→ Given text:
== == ==
# MRN Book



## yazzie (Dec 1, 2007)

Just picked up this book from Mark at Cigarmony. I know many of you have it. As I strive to increase my knowledge of everything related to CC's, i am finding this excellent reading :tu


----------



## ritan (Oct 16, 2007)

Excellent book. You'll get a lot out of it. Be careful not to get the pages sticky! :r


----------



## n2advnture (Aug 9, 2004)

ritan said:


> Be careful not to get the pages sticky! :r


:r Soooo true :r

Glad I could help out Mark :tu

~Mark


----------



## Cadillac (Feb 28, 2007)

Hmmmm............... Wondering about a group buy......


----------



## Papichulo (Jan 21, 2007)

Wow Mark! I am jealous:dr


----------



## yazzie (Dec 1, 2007)

Papichulo said:


> Wow Mark! I am jealous:dr


I'll bring it with me the next time we Herf


----------



## aerochris (Sep 28, 2005)

Cadillac said:


> Hmmmm............... Wondering about a group buy......


Hmmm.....


----------



## Airborne RU (Oct 7, 2006)

Cadillac said:


> Hmmmm............... Wondering about a group buy......


If so count me in. PM me if enough people can be rounded up.


----------



## chibnkr (May 2, 2007)

I was one of the first people in the world to get a copy of this book...got it from a great cigar aficionado and friend who met with MRN prior to the book's release and actually distributed some of the first copies here in the U.S. I still have the same copy, though it is very, very well worn. A true classic; I have probably read it from cover to cover a dozen times...and still find something new each time. Along with the Gerard books, Zino's _Connoisseur's _book, the _Fabulous Journey_, and a handful of others it is one of the all-time great cigar tomes.


----------



## RPB67 (Mar 26, 2005)
== == ==
→ Source excerpt:

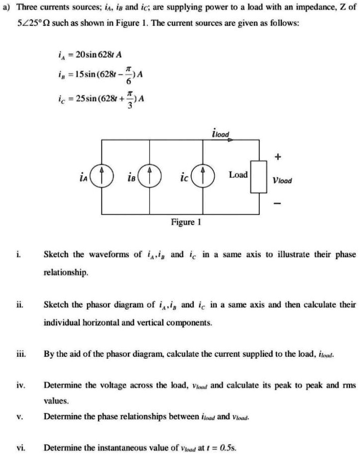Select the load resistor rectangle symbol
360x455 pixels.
tap(259, 176)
== == ==
→ Objective 1:
Answer these questions about the MRN Book thread:
(a) From whom did yazzie pick up the book?
(b) What does Airborne RU ask to be sent a PM about?
(c) About how many times does chibnkr say he has read the book from cover to cover?
→ Objective 2: Return the passage of the MRN Book thread starting at "## chibnkr (May" and ending at "(Mar 26, 2005)".
The data come from a separate source.

→ Right answer 1:
(a) Mark at Cigarmony.
(b) Whether enough people can be rounded up for a group buy.
(c) About a dozen times.

→ Right answer 2:
## chibnkr (May 2, 2007)

I was one of the first people in the world to get a copy of this book...got it from a great cigar aficionado and friend who met with MRN prior to the book's release and actually distributed some of the first copies here in the U.S. I still have the same copy, though it is very, very well worn. A true classic; I have probably read it from cover to cover a dozen times...and still find something new each time. Along with the Gerard books, Zino's _Connoisseur's _book, the _Fabulous Journey_, and a handful of others it is one of the all-time great cigar tomes.


----------



## RPB67 (Mar 26, 2005)